**OBJECTIVE A**.
According to the passage on metal borides, why have researchers worked to develop low-temperature methods for preparing metal borides?

**PASSAGE GIVEN**.

Given the primary position of hydrogen in the periodic table and many important properties of metal hydrides, the research on the synthesis of metal hydrides remains an important topic of chemical technology. We believe that more attention and efforts for the synthesis and application of metal hydrides will be paid in the future.

2.2 Metal borides

Metal borides represent another important class of binary or multiparty inorganic solids, often formed by the reaction between metal and boron, in which boron is the electronegative partner. Recently, metal borides have been reported to possess high activity, long-term stabilities, and cost-effectiveness in many electrocatalytic reactions. For example, CoB, NiB_x and MoB were found to exhibit excellent catalytic performance toward HER in a wide pH range, representing low-cost alternatives to noble metal-based electrocatalysts [68-70]. Therefore, metal borides have attracted considerable attention in recent years and a set of metal borides have been reported, such as NiB, CoB, MoB, FeB₂, TiB₂, VB₂ [68-72]. Conventionally, almost all metal borides can be synthesized via the solid-state reaction between metal and boron, such as those mentioned above. However, these solid-state reactions can only take place at high temperatures, in which case would undoubtedly lead to metal borides with large particle sizes, uncontrolled crystallization, and/or mixed phase products [73, 74]. In this case, great efforts have been devoted to developing general and low-temperature methods for the preparation of metal borides in the past decades and new approaches such as reduction of metal salts or oxides with boron compounds have been successfully developed [23, 72]. For example, Fokwa et al. reported a series of 3d-based metal borides, such as CoB, FeB, VB₂, NbB, NbB₂, MoB, WB and TaB₂ nanocrystals with well-defined morphology and small particles, which were obtained by the reaction of anhydrous metal chlorides and boron in the presence of reducing tin metal under low temperatures [72].

These new approaches enable us to produce a large number of metal borides and further extend our capability to manipulate their morphologies and stoichiometries. Both the morphology and stoichiometry could play key roles in determining the catalytic performance of metal borides. For example, it has been reported that metal borides show strong boron-dependency catalytic activities when served as electrocatalysts for HER [70, 73, 75].α-MoB, β-MoB and MoB₂, which possess higher boron contents, would exhibit much higher HER activities than Mo₂B. Moreover, the H₂ generation rate using Co-B film catalyst is about 6 times higher than that of Co-B particle catalyst, showing a significant morphology effect [76]. On the other hand, filling boron atoms into metal lattices to form metal borides can further lead to lattice strains within the metal borides, which may further endow the materials with superior catalytic properties. As been reported recently, FeB₂, Co₂B, Co-Ni-B and other metal borides nanocrystals have been proven to be excellent bifunctional electrocatalysts for overall water splitting [22, 23, 77]. Schuhmann and co-workers reported that the incorporation of boron elements in Co lattices can induce lattice strain in the crystal structure of Co metal and thus diminish the thermodynamic and kinetic barrier of the hydroxylation reaction, which is a rate-determining step in the OER (Fig. 3) [23]. As shown in Fig. 3c, only 1.6 V vs. RHE on inert support and 1.59 V vs. RHE on nitrogen-doped graphene (NG) are required for Co₂B-500 catalysts to achieve a current density of 10 mA/cm², which is the highest value for cobalt-based catalysts reported to date. Moreover, no activity loss can be observed after 60 h electrolysis, indicating the superior stability of Co₂B-500 toward OER (Fig. 3d). As a bifunctional electrocatalyst, Co₂B catalysts can also deliver high activities toward HER.

**OBJECTIVE B**.
Copy out the data rows, word for word, from the first row through the line that contains "Action: coord(51,104)", inclusive. Leave the pictures out of your copy.

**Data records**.
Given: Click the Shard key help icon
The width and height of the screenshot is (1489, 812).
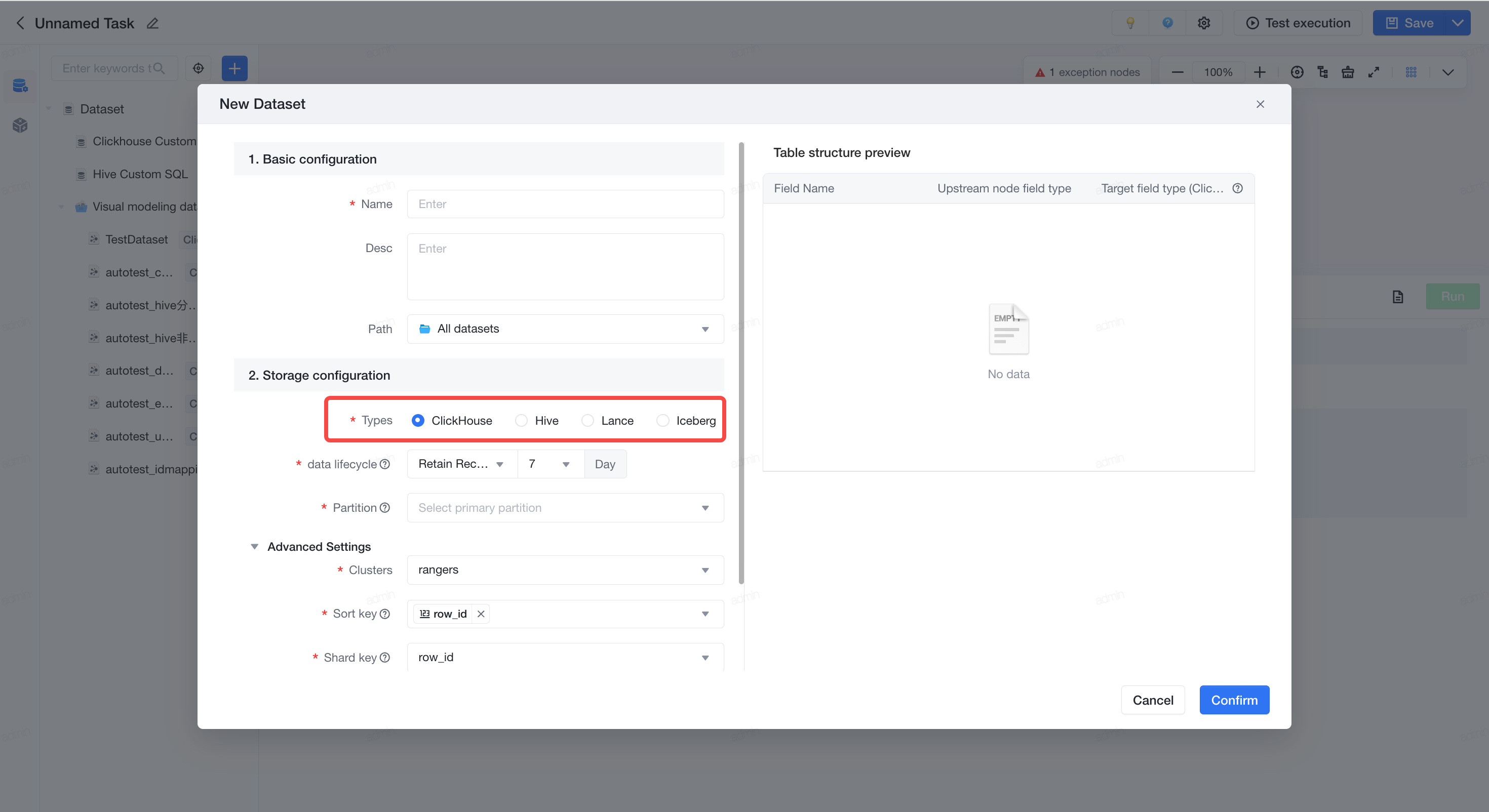Looking at the screenshot, I should tap(385, 658).
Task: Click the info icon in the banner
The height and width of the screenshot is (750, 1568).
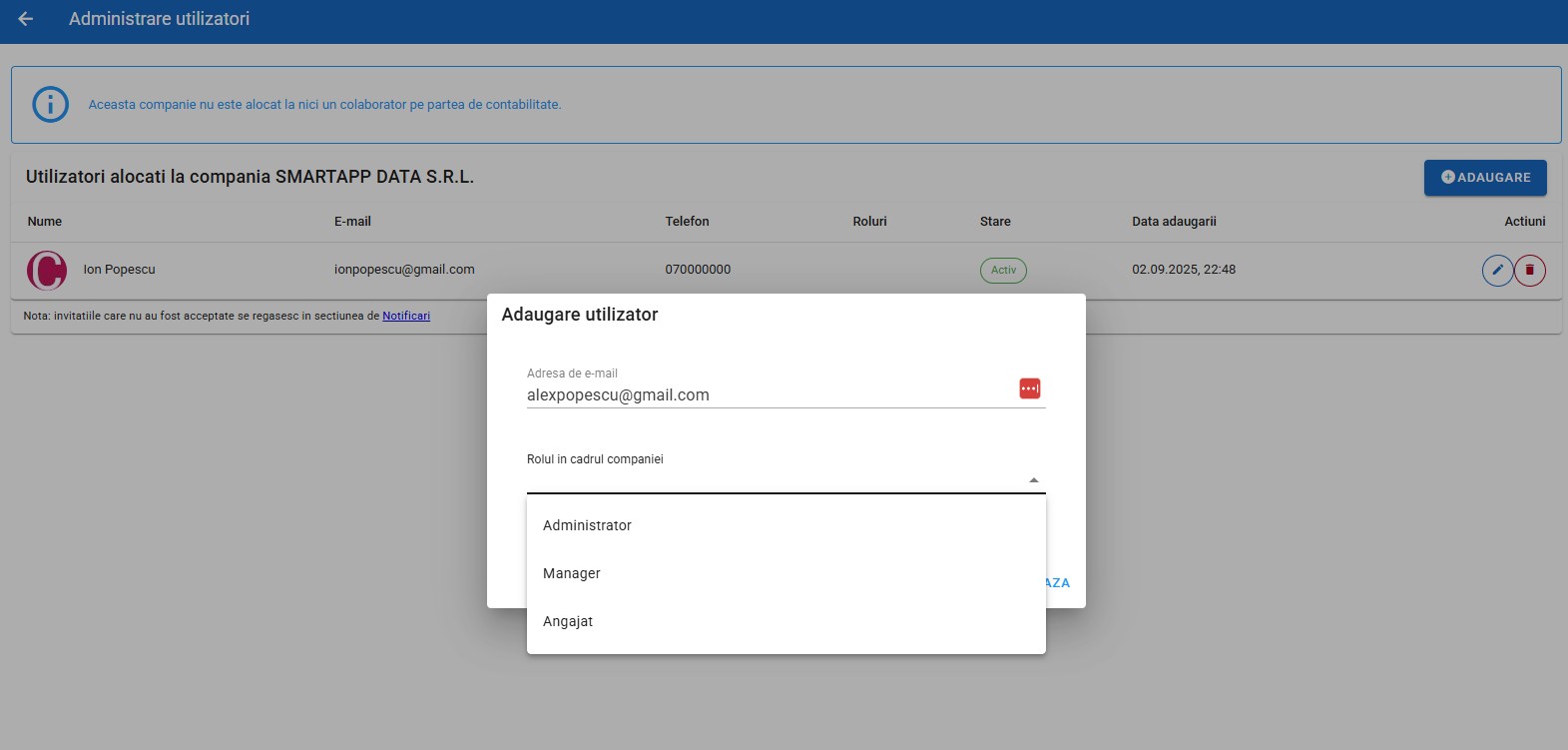Action: coord(51,104)
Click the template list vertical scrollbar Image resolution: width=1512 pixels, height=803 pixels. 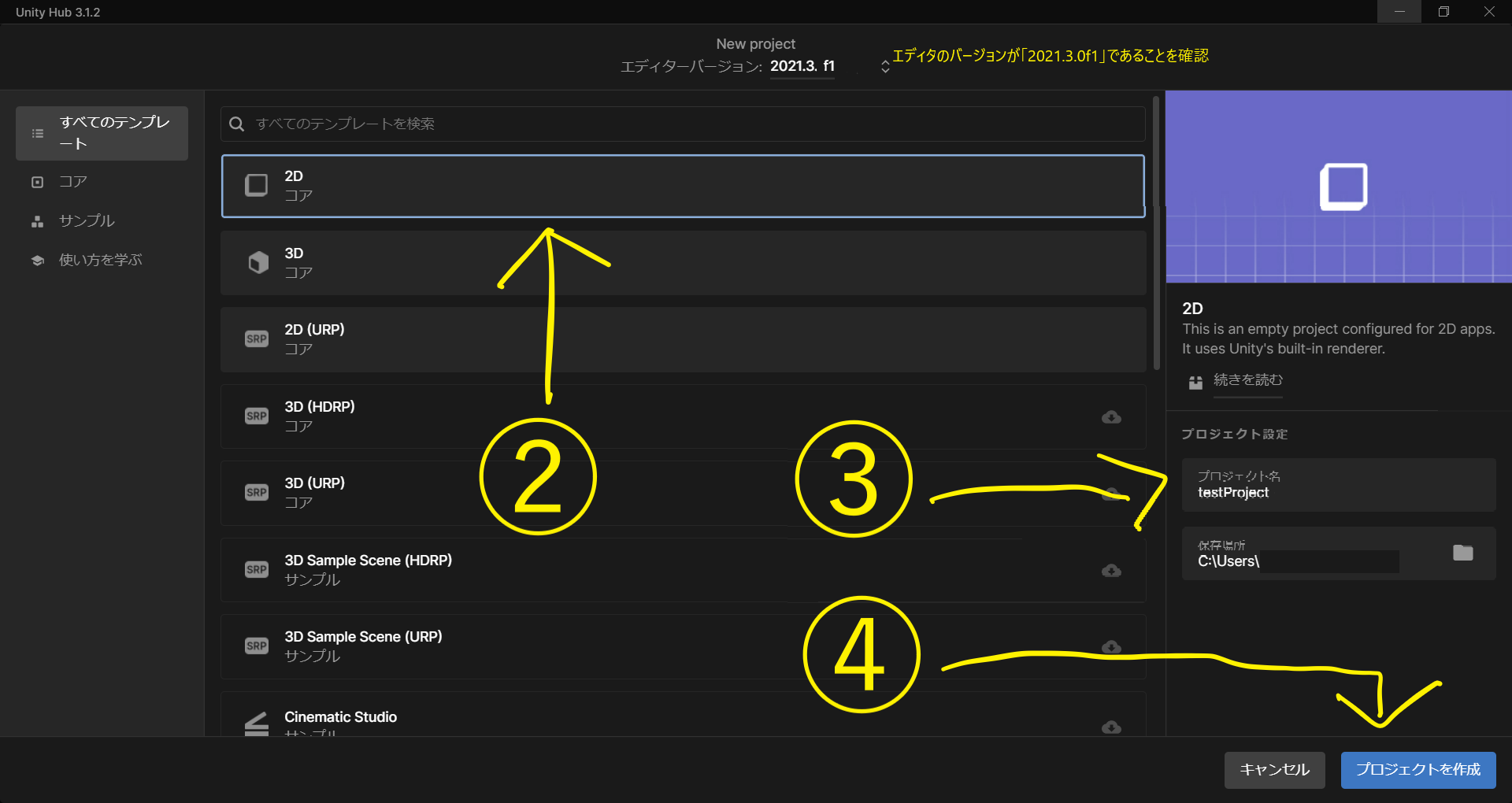(x=1156, y=233)
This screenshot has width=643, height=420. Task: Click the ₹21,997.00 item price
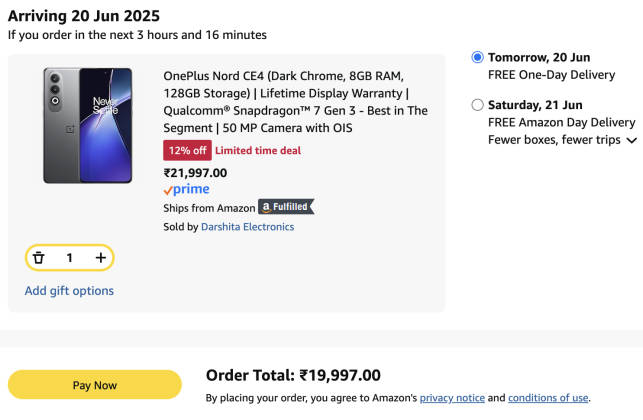click(195, 172)
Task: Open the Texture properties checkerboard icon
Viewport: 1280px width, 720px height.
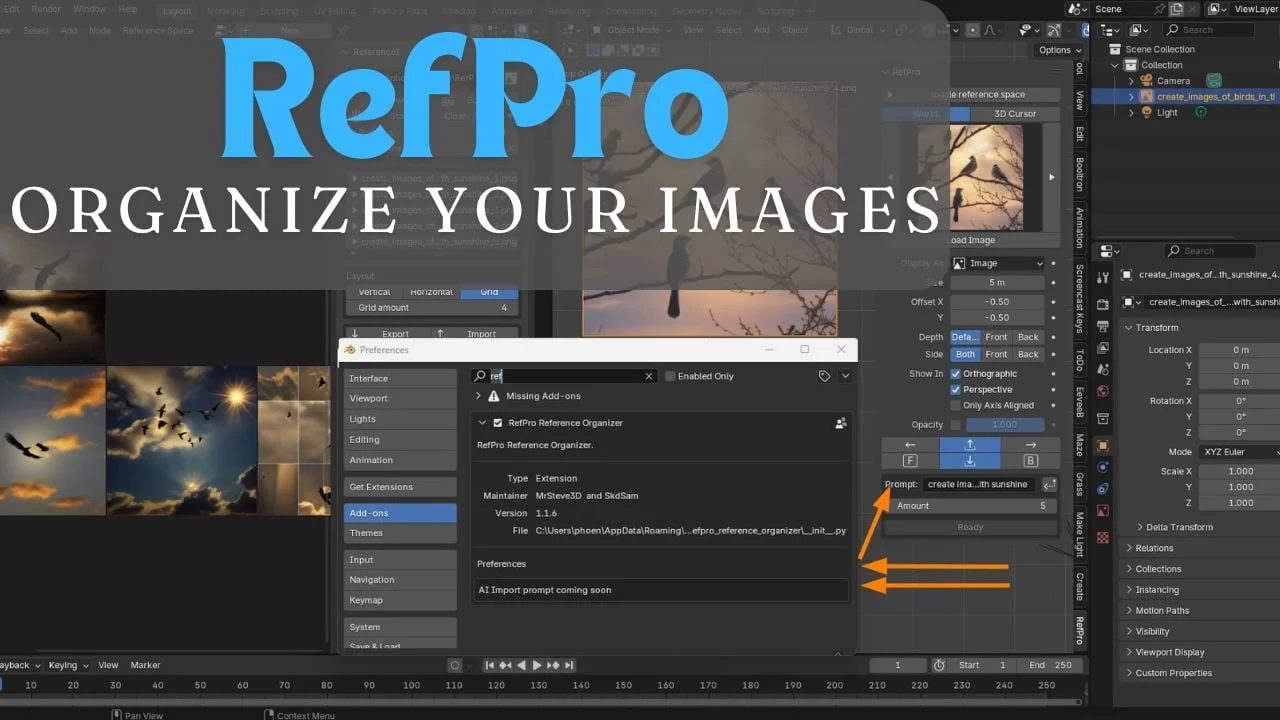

**TASK RESULT A**.
The conventional solid-state reaction between metal and boron only takes place at high temperatures. Those conditions lead to metal borides with large particle sizes, uncontrolled crystallization, and/or mixed phase products.

**TASK RESULT B**.
Given: Click the Shard key help icon
The width and height of the screenshot is (1489, 812).
Looking at the screenshot, I should tap(385, 658).
Task: Click the info icon in the banner
The height and width of the screenshot is (750, 1568).
Action: coord(51,104)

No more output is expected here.